Follow the Money: Health-care industry spent more than $740,000 on legislators through last election cycle
With health care once again looming as one of the Legislature’s most complex — and sometimes most controversial — policy quagmires in 2019, the powerful industry didn’t hesitate to open up the pocketbooks for lawmakers during the last election cycle.
In the 2018 campaign, health-care companies, insurers and doctors combined to spend $744,000 on legislators, good for nearly 7 percent of the $11.7 million spent.
It marks a dip in spending compared to the 2016 cycle, when the industry doled out more than $900,000 to legislative campaigns and political action committees — a decrease of about 19 percent — even as campaign contributions rose overall.
But much like 2016, the biggest spenders were led by Sunrise Health Care System, which contributed more than $162,000 across 47 legislators. Other major contributors include health insurer Anthem ($80,000), UnitedHealth Group ($42,000), the Nevada Dental Association ($36,000) and the Nevada Hospital Association’s Nevada Health PAC ($35,000).
Those contributions mostly went to legislative Democrats, who took in $500,000 to the Republicans’ $244,000. Democratic lawmakers also received slightly more on average than their GOP counterparts, $1,004 to $903, or a difference of about 10 percent.
This analysis does not include election spending by pharmaceutical companies, which together dropped an additional $1.7 million on lawmakers, parties and their related PACs — largely on Republicans. A full breakdown of that spending is here.
Of the state’s 63 legislators, just four — Democratic Assemblywomen Rochelle Nguyen and Bea Duran, Republican Assemblyman Gregory Hafen and Democratic Sen. Dallas Harris — received no contributions from the health-care industry. All four were appointed after the November elections and just weeks before a freeze on contributions during the legislative session took effect.
Among the rest, Assembly Speaker Jason Frierson, a Democrat, led the pack with $57,850 in contributions. He was followed by Republican Sen. Joe Hardy ($43,000), Democratic Sen. Julia Ratti ($36,000), former Democratic Sen.
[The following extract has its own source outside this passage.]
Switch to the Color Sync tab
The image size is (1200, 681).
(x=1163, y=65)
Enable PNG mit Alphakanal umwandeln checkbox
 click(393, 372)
Majority Leader Kelvin Atkinson ($33,000) and former Assemblyman Mike Sprinkle ($32,750) — all legislators who had or continue to have key roles in the formation of the state’s health-care policy.
Ratti chairs the Senate Health and Human Services Committee, a group that also includes Hardy, while Sprinkle chaired the Assembly HHS committee until his sudden resignation last month over allegations of sexual harassment.
He had also played a key role in the formation of a measure dubbed “Sprinklecare,” a broad Medicaid-like health-care expansion that, though vetoed by Republican Gov. Brian Sandoval in 2017, re-emerged in a more limited form ahead of the 2019 session.
But Gov. Steve Sisolak has since distanced himself from the plan, and the bill itself is among several unlikely to advance in the wake of Sprinkle’s resignation.
Comparing legislative chambers, members of the 42-person Assembly edged their Senate counterparts in total fundraising, with $381,000 to the Senate’s $362,000. However, individual senators raised far more per average contribution, $1,085 to $879, respectively.